What change do you propose to make?

Add a new timetable which works like CronDataIntervalTimetable except the cron-expression and timezone arguments are replaced with an compositional interface that builds on three functions:

  • cron – e.g. cron("0 3 * * *", "Europe/Berlin"), nothing surprising here;
  • days – e.g. days("D1", "D2", "THU-SAT", "4>", "L1"); first two weekdays, Thursday thru Saturday, day 4 (in the month) or the next calendar day, and finally the last calendar day of the month;
  • holidays – e.g. ~holidays("US"); Every day except US holidays (based on the holidays Python package).

The "D" modifier means calendar day (see below), while "L" is a calendar day running backwards from the end of the month.

For example, days("MON-FRI") & ~(holidays("US") | days("L1")) – this runs every weekday at midnight except for US holidays and the last calendar day in the month.

Importantly, a calendar day is a weekday by default; but every "&" narrows this definition. That is, ~holidays("US") & days("D1", "D2") means the first two weekdays in the month, with respect to US holidays.

There is some overlapping functionality between cron and days. Also, if multiple cron-expressions are provided, in terms of the implied data interval, they combine like vertical lines on a timeline.

Omitting a cron-expression means "Midnight at UTC", with "every day" implied as the calendar.

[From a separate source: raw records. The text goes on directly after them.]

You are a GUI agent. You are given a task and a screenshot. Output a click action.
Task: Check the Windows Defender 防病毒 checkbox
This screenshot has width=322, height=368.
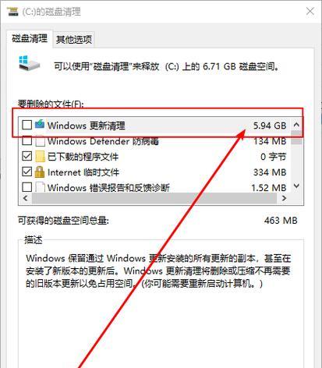point(27,141)
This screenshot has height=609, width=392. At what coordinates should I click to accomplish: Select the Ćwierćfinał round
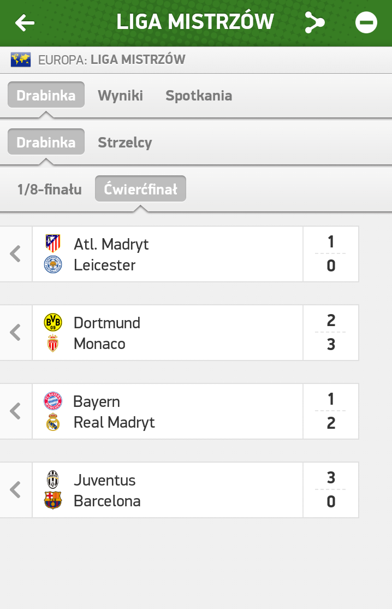[140, 190]
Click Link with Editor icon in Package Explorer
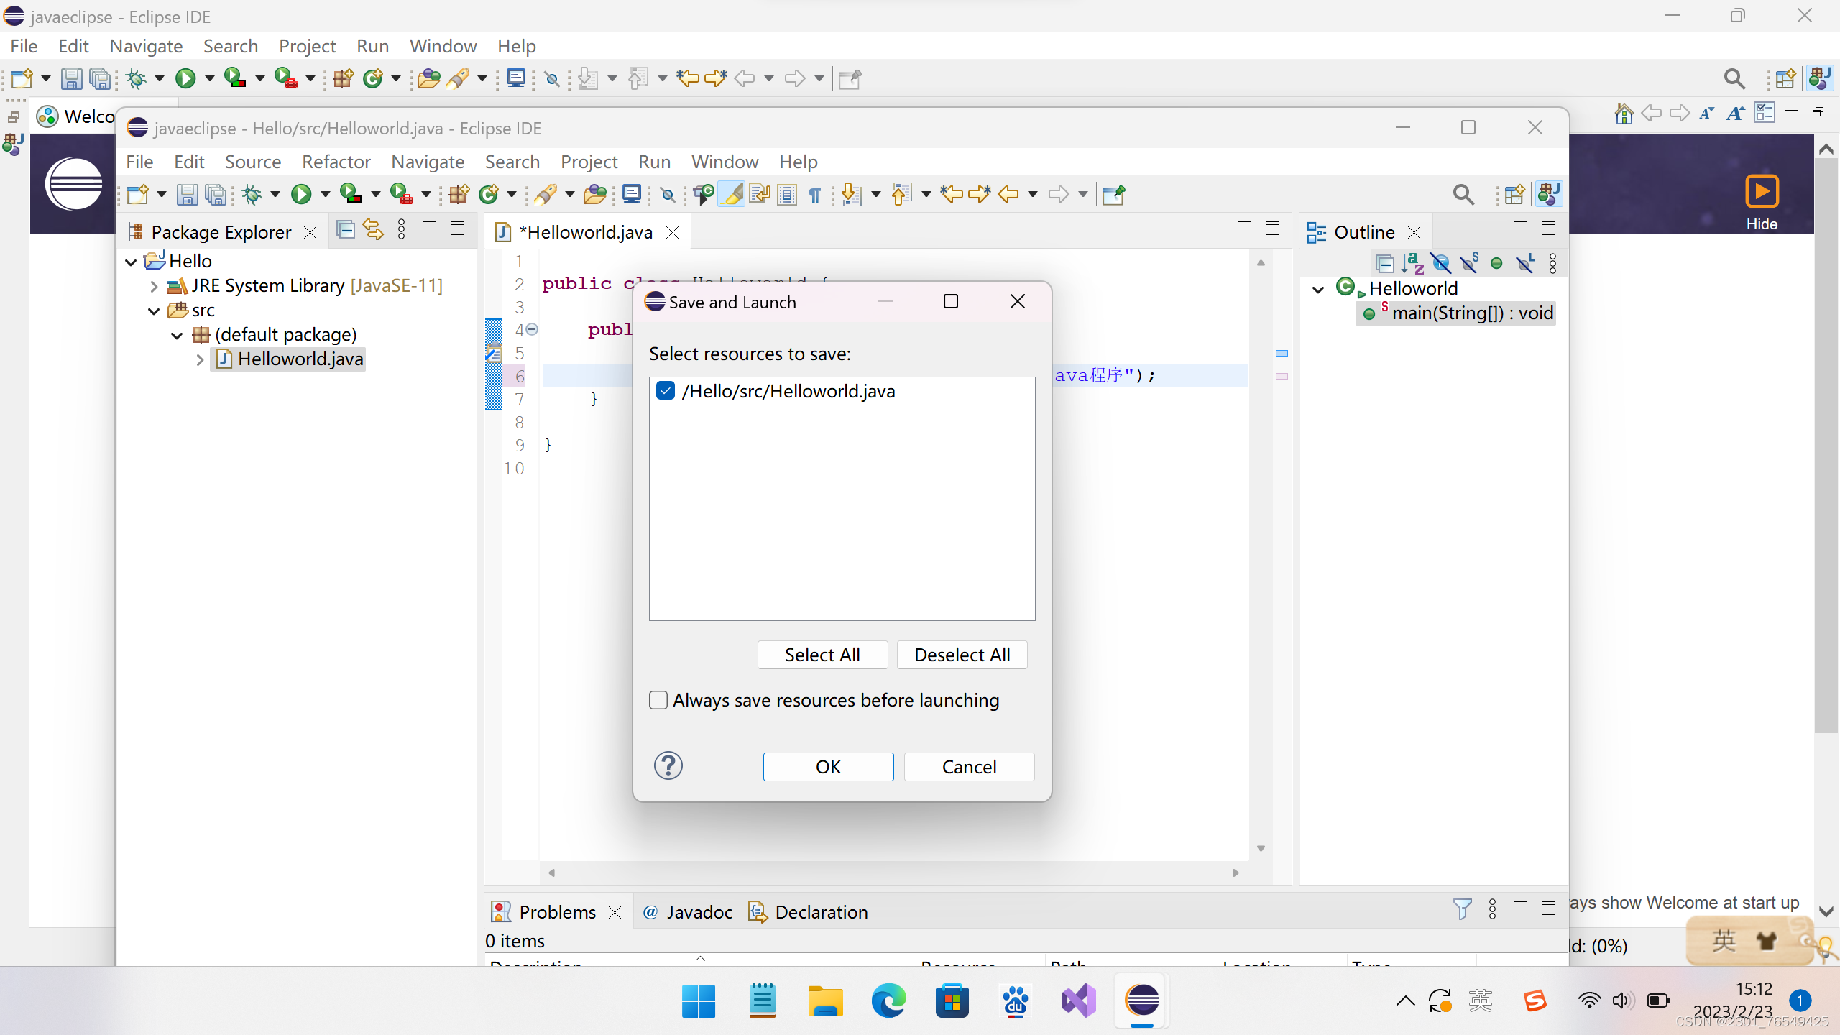Screen dimensions: 1840x1035 373,229
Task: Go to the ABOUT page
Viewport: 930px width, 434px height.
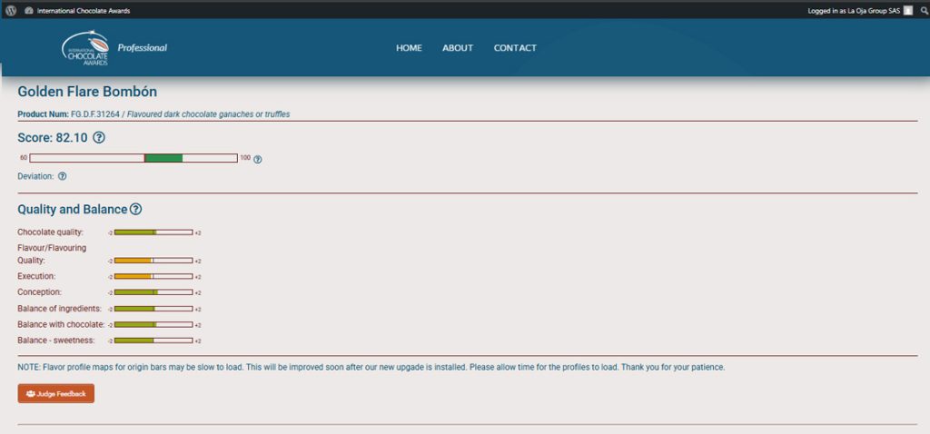Action: point(458,48)
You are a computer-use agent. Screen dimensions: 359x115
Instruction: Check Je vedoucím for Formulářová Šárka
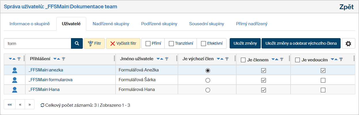[x=323, y=80]
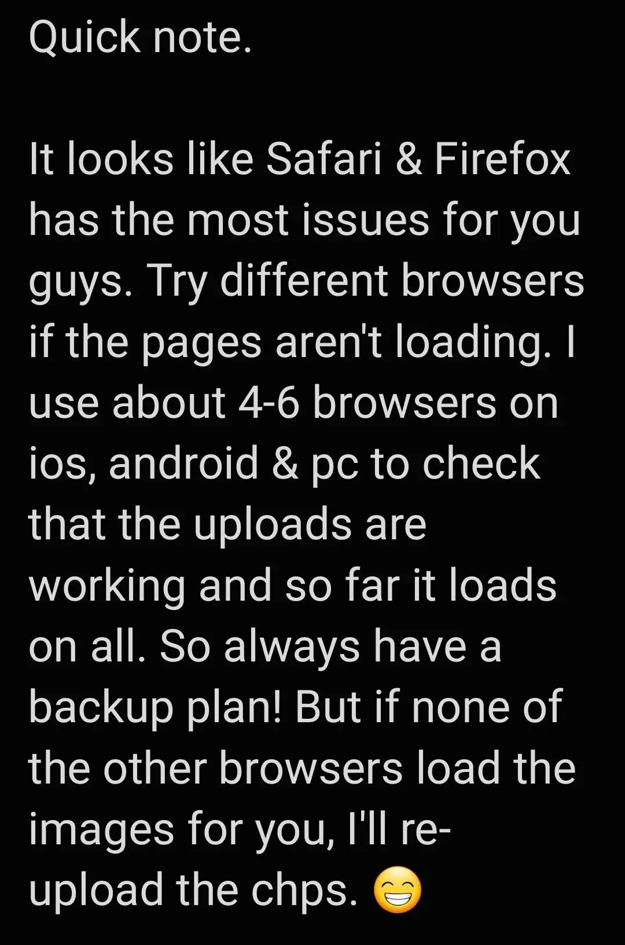Click the word "Safari"
The width and height of the screenshot is (625, 945).
(x=324, y=159)
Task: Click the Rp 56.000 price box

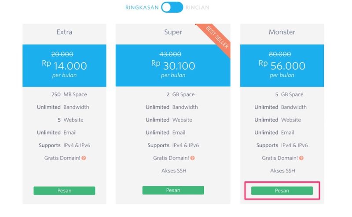Action: point(282,65)
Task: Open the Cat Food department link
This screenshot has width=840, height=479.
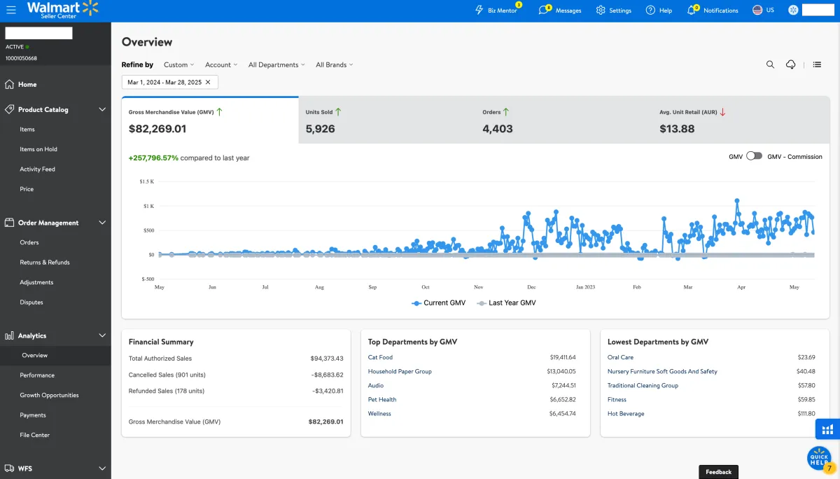Action: pos(380,357)
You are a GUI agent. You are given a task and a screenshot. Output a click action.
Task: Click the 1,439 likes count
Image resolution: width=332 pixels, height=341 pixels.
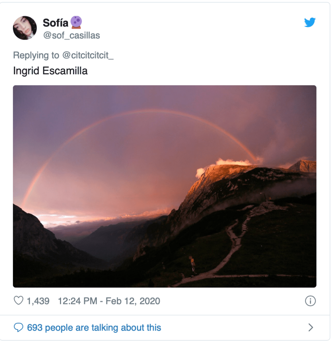pyautogui.click(x=38, y=301)
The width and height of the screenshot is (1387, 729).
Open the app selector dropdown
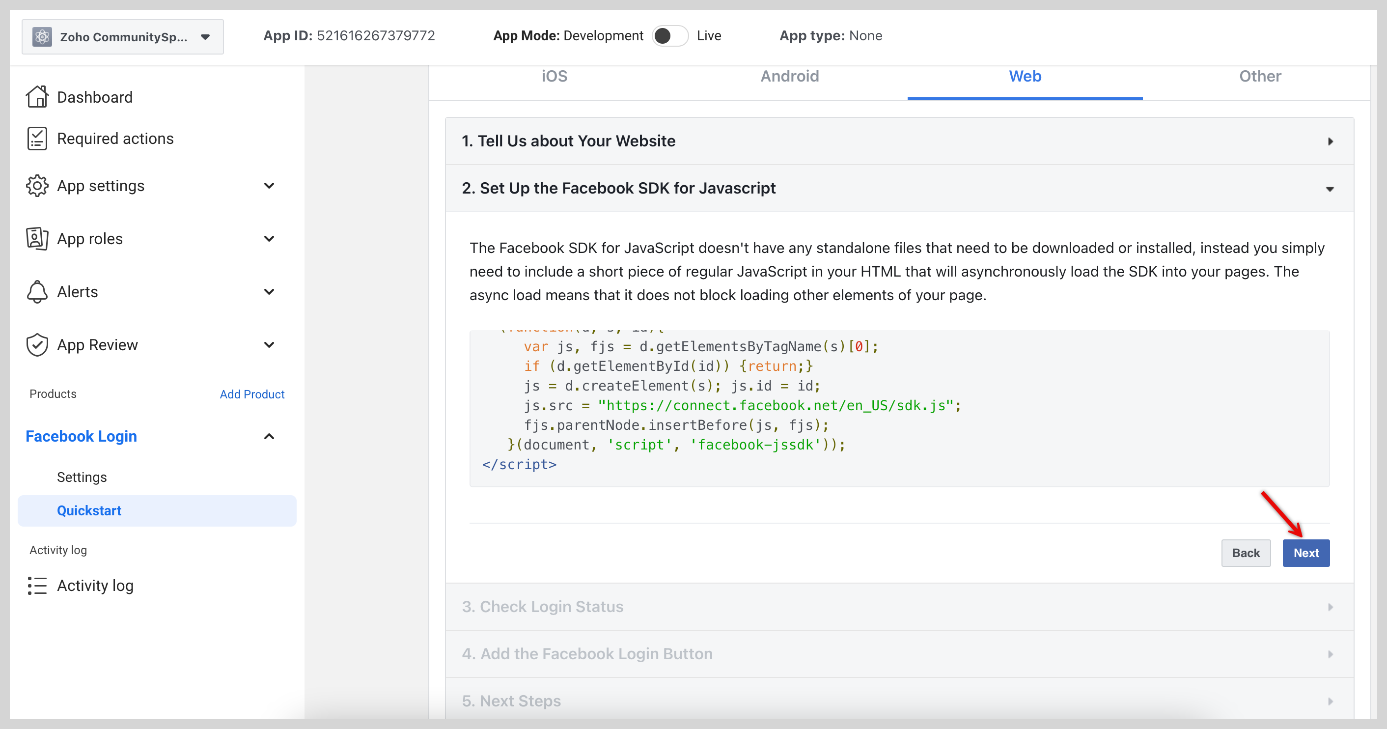click(205, 37)
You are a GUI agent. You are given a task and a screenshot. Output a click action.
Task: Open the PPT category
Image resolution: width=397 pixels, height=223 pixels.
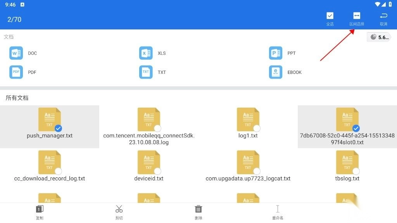pos(276,53)
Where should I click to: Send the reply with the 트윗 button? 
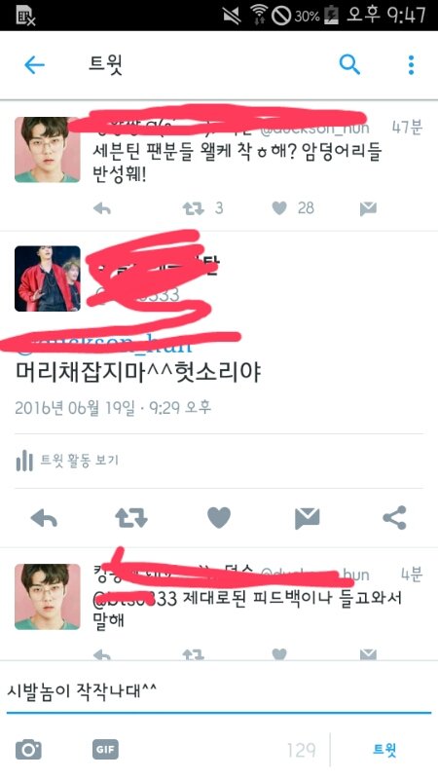pos(384,750)
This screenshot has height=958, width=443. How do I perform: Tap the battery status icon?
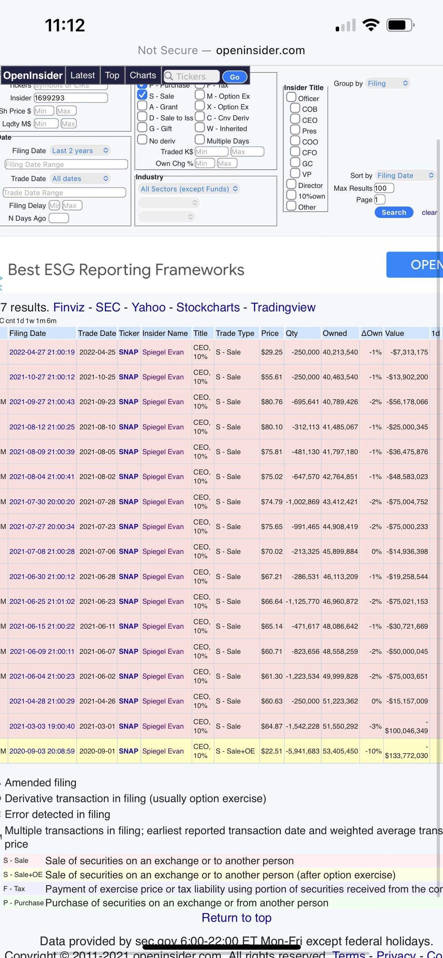click(x=400, y=25)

What problem does it solve?

The timetables currently shipped with Airflow probably work fine for most data-related workloads, but more business-related scheduling often requires calendaring capabilities.

Why is it needed?

Cron-expressions can only take us so far – being able to use composition to form a timetable is arguably much more flexible and built-in support for holidays can help meet a lot of real-world scheduling needs, perhaps mostly relevant to business-related workflows (e.g. don't send an low-importance email out on Christmas day.)

To some extent, some of this scheduling can be implemented using Python logic, skipping a task if it falls on a holiday. But we don't want to run DAGs on days where they're not supposed to run – it clutters the UI and ruins the statistics.

Are there any downsides to this change?


Which users are affected by the change?


How are users affected by the change? (e.g. DB upgrade required?)


Other considerations?


What defines this AIP as "done"?

The proposal as outlined through the examples above is implemented.